Selected text —
Are Our Kids “WORTH IT?”
Posted on August 11, 2015
A friend of mine who was having some issues with her teenager told me recently, “I’m so tired of this parenting thing. Your kids are older. Tell me, is it even worth it?”
“Worth what?” I cleverly engaged.
“Worth the hassle! Don’t they eventually just end up moving on and leading their own lives and doing their own thing?” she asked.
“They do, for sure. Didn’t we?” I replied.
“Yeah, we did,” she admitted.
“Were we ‘worth the hassle?’” I challenged.
We both started laughing. “Yes we are!”
Almost instantaneously, we started reminiscing on what brats we were and how we challenged our parents in our teenage years and other pivotal times. The point is, I ask myself what it is that my parents did for me that makes me feel and say confidently, ” I AM worth it.”
On the flip side, my other dear friend had a very challenging upbringing. She now does whatever she can do to be the best parent she can be and gives her kids what she didn’t get growing up. She does exactly the same thing I do to make our kids feel self worth.
We all lie somewhere on this spectrum. And let’s face it, we know that our child’s self worth will show in their behavior much BEFORE they will ever ask us, “Mommy, am I worth it?”
Psychologists say that one’s self worth is often based on what we believe the most important people in our lives think of us. In the case of children, it is parents who contribute to their self worth. Interestingly enough, for adults, parents still primarily play a role and then it’s their spouse, children, friends, extended family, and community. Since parents have the most profound effect on a child’s life early on and in adulthood, it is our responsibility to make sure we add value to their lives.

Stored dataset items
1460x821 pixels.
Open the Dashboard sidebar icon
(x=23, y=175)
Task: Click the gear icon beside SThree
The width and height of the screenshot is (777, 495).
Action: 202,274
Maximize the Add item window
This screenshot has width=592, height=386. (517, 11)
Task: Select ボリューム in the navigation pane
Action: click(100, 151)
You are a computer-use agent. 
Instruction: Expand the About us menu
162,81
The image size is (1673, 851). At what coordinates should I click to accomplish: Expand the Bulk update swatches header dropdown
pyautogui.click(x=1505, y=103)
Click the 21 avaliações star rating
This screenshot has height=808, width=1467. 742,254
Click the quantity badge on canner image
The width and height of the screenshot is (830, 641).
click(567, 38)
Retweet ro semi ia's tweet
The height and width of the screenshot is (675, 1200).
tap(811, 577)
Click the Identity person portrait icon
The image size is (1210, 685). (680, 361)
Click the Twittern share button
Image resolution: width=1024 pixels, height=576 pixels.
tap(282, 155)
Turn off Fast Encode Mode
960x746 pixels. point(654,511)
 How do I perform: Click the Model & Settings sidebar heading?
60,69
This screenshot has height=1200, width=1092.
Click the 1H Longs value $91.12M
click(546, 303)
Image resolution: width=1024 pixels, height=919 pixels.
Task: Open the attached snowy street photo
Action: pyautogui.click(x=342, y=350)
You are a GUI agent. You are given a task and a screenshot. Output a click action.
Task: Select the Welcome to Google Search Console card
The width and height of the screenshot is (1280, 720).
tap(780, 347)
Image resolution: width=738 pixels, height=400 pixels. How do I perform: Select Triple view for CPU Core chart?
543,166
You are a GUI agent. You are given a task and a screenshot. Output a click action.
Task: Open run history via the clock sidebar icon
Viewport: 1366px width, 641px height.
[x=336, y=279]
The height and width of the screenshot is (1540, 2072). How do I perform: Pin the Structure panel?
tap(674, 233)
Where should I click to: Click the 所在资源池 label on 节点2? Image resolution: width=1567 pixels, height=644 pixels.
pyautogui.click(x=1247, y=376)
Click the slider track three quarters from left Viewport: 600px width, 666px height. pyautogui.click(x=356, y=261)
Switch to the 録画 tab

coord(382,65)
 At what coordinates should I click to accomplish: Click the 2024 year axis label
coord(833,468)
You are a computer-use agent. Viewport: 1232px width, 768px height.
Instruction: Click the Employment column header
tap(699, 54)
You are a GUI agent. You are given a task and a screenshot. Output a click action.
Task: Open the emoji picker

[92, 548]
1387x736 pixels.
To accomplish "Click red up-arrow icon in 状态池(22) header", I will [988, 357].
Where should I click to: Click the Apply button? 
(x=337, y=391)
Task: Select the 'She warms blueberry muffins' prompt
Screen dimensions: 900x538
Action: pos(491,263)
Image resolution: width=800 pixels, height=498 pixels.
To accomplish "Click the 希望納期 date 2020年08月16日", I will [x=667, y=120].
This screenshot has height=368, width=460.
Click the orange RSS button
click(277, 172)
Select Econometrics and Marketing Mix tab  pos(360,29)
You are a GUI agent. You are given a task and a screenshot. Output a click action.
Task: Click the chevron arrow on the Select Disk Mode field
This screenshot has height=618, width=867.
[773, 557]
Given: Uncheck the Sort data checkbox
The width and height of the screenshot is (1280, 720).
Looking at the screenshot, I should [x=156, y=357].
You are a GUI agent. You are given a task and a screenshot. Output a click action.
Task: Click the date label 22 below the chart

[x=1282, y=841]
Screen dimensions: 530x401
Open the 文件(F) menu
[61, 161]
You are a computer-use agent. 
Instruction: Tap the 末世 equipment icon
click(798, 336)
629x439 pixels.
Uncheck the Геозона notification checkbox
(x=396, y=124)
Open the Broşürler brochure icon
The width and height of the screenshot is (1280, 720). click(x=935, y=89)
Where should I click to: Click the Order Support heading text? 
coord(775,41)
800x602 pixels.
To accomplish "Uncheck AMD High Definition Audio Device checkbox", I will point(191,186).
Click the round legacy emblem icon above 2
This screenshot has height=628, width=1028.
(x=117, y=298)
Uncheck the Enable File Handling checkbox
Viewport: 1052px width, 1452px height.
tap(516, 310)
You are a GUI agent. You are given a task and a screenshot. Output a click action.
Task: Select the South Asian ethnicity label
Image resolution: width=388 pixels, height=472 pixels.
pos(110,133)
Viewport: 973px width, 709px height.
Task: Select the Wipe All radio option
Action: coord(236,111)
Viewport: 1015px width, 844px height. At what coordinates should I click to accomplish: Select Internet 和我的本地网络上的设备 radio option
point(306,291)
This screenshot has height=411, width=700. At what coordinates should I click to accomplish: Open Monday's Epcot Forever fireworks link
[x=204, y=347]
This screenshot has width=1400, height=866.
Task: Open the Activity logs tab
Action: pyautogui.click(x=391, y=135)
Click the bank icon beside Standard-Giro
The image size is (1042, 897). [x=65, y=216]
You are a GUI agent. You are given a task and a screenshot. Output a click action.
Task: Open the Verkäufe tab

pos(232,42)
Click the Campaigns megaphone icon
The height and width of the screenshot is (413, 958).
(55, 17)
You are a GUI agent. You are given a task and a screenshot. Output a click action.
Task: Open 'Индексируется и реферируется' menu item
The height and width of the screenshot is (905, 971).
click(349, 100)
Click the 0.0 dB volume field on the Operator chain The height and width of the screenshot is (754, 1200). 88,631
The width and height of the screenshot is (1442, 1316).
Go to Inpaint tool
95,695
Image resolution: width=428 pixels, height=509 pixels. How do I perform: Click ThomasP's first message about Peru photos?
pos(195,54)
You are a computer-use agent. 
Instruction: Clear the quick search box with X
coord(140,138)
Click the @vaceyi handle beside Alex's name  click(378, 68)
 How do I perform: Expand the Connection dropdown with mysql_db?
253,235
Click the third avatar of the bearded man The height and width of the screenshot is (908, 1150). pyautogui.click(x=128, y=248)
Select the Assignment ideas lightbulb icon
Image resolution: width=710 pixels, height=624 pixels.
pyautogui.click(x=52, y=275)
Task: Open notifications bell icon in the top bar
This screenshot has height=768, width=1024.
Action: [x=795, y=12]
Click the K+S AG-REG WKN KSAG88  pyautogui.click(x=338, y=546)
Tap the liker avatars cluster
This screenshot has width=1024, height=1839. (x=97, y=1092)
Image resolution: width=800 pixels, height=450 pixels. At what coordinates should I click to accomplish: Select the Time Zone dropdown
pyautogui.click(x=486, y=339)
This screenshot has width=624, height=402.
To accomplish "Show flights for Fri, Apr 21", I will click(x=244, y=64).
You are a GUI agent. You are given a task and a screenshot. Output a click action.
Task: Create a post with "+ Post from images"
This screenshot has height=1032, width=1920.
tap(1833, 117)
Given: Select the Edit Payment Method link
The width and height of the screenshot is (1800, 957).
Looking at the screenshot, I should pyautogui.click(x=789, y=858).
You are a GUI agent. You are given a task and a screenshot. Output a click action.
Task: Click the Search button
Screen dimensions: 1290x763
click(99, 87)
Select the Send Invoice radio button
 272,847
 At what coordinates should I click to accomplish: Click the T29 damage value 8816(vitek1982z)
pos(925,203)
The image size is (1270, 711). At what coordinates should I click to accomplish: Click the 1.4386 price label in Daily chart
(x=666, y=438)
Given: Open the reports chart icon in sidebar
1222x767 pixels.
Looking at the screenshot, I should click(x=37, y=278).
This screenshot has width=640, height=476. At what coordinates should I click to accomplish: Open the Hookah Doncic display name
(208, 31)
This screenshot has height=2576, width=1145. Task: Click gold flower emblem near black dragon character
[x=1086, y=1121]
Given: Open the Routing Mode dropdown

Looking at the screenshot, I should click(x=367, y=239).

To do —
1. According to the parenting post, what do psychologists say one's self worth is often based on?
2. Reproduce the passage of the parenting post between "Psychologists say that" and "to their lives.", inclusive.

Results for the exercise —
1. It is often based on what we believe the most important people in our lives think of us.

2.
Psychologists say that one’s self worth is often based on what we believe the most important people in our lives think of us. In the case of children, it is parents who contribute to their self worth. Interestingly enough, for adults, parents still primarily play a role and then it’s their spouse, children, friends, extended family, and community. Since parents have the most profound effect on a child’s life early on and in adulthood, it is our responsibility to make sure we add value to their lives.